WHAT IS ASKED: Repeat all of the rows below word for word.

SUPPLIED DATA:
— START —
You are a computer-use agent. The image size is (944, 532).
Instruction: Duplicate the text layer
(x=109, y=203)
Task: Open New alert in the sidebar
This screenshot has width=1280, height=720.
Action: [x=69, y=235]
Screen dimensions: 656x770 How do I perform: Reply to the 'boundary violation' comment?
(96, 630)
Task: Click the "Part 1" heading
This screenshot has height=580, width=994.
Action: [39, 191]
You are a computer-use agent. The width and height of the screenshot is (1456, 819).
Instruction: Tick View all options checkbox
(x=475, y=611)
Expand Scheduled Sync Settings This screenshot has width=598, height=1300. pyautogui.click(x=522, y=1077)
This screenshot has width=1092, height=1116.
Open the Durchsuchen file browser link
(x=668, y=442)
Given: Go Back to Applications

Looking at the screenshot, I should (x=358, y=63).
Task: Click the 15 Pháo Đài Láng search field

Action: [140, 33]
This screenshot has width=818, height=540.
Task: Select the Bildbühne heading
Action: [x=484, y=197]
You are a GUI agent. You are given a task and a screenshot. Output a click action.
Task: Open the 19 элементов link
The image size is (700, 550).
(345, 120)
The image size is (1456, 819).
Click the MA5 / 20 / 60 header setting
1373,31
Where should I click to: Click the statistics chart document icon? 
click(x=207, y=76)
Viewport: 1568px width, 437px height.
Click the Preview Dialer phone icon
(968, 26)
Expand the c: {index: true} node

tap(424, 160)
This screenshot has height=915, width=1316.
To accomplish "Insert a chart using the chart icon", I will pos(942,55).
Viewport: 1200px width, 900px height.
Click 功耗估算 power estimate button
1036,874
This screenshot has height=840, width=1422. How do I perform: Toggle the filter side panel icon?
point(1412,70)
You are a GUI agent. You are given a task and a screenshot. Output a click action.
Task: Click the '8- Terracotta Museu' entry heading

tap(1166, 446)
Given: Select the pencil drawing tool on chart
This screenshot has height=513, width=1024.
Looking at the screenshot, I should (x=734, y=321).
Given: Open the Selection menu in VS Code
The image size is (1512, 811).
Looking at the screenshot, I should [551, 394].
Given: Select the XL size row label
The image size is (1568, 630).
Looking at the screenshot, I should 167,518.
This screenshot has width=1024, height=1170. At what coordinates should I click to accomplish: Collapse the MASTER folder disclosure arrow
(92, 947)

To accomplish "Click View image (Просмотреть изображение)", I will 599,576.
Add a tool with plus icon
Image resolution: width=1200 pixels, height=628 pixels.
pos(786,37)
— END —
EXERCISE ANSWER:
You are a computer-use agent. The image size is (944, 532).
Instruction: Duplicate the text layer
(x=109, y=203)
Task: Open New alert in the sidebar
This screenshot has width=1280, height=720.
Action: [x=69, y=235]
Screen dimensions: 656x770 How do I perform: Reply to the 'boundary violation' comment?
(96, 630)
Task: Click the "Part 1" heading
This screenshot has height=580, width=994.
Action: [39, 191]
You are a computer-use agent. The width and height of the screenshot is (1456, 819).
Instruction: Tick View all options checkbox
(x=475, y=611)
Expand Scheduled Sync Settings This screenshot has width=598, height=1300. pyautogui.click(x=522, y=1077)
This screenshot has width=1092, height=1116.
Open the Durchsuchen file browser link
(x=668, y=442)
Given: Go Back to Applications

Looking at the screenshot, I should (x=358, y=63).
Task: Click the 15 Pháo Đài Láng search field

Action: [140, 33]
This screenshot has width=818, height=540.
Task: Select the Bildbühne heading
Action: [x=484, y=197]
You are a GUI agent. You are given a task and a screenshot. Output a click action.
Task: Open the 19 элементов link
The image size is (700, 550).
(345, 120)
The image size is (1456, 819).
Click the MA5 / 20 / 60 header setting
1373,31
Where should I click to: Click the statistics chart document icon? 
click(x=207, y=76)
Viewport: 1568px width, 437px height.
Click the Preview Dialer phone icon
(968, 26)
Expand the c: {index: true} node

tap(424, 160)
This screenshot has height=915, width=1316.
To accomplish "Insert a chart using the chart icon", I will pos(942,55).
Viewport: 1200px width, 900px height.
Click 功耗估算 power estimate button
1036,874
This screenshot has height=840, width=1422. How do I perform: Toggle the filter side panel icon?
point(1412,70)
You are a GUI agent. You are given a task and a screenshot. Output a click action.
Task: Click the '8- Terracotta Museu' entry heading

tap(1166, 446)
Given: Select the pencil drawing tool on chart
This screenshot has height=513, width=1024.
Looking at the screenshot, I should (x=734, y=321).
Given: Open the Selection menu in VS Code
The image size is (1512, 811).
Looking at the screenshot, I should [551, 394].
Given: Select the XL size row label
The image size is (1568, 630).
Looking at the screenshot, I should 167,518.
This screenshot has width=1024, height=1170. At what coordinates should I click to accomplish: Collapse the MASTER folder disclosure arrow
(92, 947)

To accomplish "Click View image (Просмотреть изображение)", I will 599,576.
Add a tool with plus icon
Image resolution: width=1200 pixels, height=628 pixels.
pos(786,37)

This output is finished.